_The data_
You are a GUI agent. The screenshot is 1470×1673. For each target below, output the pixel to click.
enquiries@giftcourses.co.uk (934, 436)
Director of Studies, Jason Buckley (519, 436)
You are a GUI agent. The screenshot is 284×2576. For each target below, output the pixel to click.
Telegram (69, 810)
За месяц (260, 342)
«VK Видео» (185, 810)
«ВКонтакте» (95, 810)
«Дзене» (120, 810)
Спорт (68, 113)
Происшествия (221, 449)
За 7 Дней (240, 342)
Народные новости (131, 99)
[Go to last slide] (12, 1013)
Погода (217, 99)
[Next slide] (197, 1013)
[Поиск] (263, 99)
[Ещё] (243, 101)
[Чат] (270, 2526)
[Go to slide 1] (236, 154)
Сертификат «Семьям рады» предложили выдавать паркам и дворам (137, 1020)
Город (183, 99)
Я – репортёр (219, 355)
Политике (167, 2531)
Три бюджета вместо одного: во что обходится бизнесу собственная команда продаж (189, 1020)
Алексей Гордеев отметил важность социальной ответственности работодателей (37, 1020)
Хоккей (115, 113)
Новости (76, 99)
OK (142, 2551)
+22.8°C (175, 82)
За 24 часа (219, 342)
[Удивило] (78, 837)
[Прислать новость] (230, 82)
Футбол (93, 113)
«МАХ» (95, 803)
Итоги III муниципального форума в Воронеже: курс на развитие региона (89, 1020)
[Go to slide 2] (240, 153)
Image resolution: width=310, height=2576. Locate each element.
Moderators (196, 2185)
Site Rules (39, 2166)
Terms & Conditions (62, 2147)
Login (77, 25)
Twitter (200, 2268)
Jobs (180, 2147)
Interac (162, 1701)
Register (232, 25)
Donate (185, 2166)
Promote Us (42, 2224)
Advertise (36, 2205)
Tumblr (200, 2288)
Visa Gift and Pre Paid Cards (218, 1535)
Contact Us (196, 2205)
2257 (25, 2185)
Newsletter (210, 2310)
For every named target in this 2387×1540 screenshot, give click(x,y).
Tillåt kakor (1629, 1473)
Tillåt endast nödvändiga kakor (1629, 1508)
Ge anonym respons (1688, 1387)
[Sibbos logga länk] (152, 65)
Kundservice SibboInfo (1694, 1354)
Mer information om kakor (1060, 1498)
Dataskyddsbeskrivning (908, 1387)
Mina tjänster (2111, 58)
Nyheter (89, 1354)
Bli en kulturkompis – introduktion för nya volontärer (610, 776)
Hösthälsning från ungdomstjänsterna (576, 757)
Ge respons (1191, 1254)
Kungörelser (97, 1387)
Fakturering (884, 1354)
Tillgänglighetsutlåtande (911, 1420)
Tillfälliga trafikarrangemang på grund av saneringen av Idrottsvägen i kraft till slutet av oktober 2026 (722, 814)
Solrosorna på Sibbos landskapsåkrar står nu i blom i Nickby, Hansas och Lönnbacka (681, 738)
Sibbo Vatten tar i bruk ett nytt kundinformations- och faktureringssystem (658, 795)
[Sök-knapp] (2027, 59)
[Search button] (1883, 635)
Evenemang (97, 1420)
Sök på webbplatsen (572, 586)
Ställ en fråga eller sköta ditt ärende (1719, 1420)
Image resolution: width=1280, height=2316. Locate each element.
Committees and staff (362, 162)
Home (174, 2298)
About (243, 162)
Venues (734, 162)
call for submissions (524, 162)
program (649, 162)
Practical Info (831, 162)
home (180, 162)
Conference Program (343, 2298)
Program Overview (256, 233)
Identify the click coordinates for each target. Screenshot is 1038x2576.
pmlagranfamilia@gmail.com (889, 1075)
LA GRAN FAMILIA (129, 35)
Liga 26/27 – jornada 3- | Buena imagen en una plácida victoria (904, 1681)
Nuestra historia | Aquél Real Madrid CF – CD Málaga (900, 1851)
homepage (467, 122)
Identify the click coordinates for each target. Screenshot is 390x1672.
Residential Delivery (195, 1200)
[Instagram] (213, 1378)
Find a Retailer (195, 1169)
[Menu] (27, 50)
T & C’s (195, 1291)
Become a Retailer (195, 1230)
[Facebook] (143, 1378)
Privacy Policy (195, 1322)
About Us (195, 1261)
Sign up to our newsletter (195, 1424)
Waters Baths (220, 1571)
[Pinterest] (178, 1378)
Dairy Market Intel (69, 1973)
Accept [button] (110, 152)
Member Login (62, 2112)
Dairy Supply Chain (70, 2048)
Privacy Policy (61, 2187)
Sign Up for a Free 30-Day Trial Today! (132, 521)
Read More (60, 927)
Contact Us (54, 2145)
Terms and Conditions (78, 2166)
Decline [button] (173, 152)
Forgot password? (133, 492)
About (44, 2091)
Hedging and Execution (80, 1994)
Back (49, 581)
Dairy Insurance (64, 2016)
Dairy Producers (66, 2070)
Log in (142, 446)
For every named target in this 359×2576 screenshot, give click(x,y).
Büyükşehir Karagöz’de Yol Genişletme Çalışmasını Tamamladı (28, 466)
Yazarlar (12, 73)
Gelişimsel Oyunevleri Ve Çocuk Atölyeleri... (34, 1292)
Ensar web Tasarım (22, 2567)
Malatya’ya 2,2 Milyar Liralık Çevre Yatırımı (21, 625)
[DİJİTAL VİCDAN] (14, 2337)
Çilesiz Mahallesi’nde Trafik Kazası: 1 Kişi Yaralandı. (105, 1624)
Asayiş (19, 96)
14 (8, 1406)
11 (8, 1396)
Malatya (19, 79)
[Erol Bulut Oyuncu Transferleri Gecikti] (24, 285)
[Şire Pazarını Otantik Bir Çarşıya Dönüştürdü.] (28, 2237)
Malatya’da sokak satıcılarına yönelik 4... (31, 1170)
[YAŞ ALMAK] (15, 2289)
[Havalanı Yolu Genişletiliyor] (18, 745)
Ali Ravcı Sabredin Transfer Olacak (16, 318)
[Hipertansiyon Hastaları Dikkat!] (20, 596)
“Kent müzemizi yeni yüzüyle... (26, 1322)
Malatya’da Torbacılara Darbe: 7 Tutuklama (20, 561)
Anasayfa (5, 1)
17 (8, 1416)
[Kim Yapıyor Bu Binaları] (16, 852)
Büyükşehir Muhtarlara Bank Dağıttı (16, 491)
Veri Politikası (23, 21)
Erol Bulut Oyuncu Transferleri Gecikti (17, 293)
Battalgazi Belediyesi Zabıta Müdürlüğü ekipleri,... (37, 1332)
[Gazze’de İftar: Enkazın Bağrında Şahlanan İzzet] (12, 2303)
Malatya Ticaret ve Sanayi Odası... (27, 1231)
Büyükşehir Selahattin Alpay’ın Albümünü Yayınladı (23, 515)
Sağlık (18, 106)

_Problem statement_
Search the records for the string "pixel", and copy every line that holds it.

_Result of this task_
You are a GUI agent. The screenshot is 1470×1673. For each target below, output the pixel to click.
You are a GUI agent. The screenshot is 284×2576. For each target below, output the pixel to click.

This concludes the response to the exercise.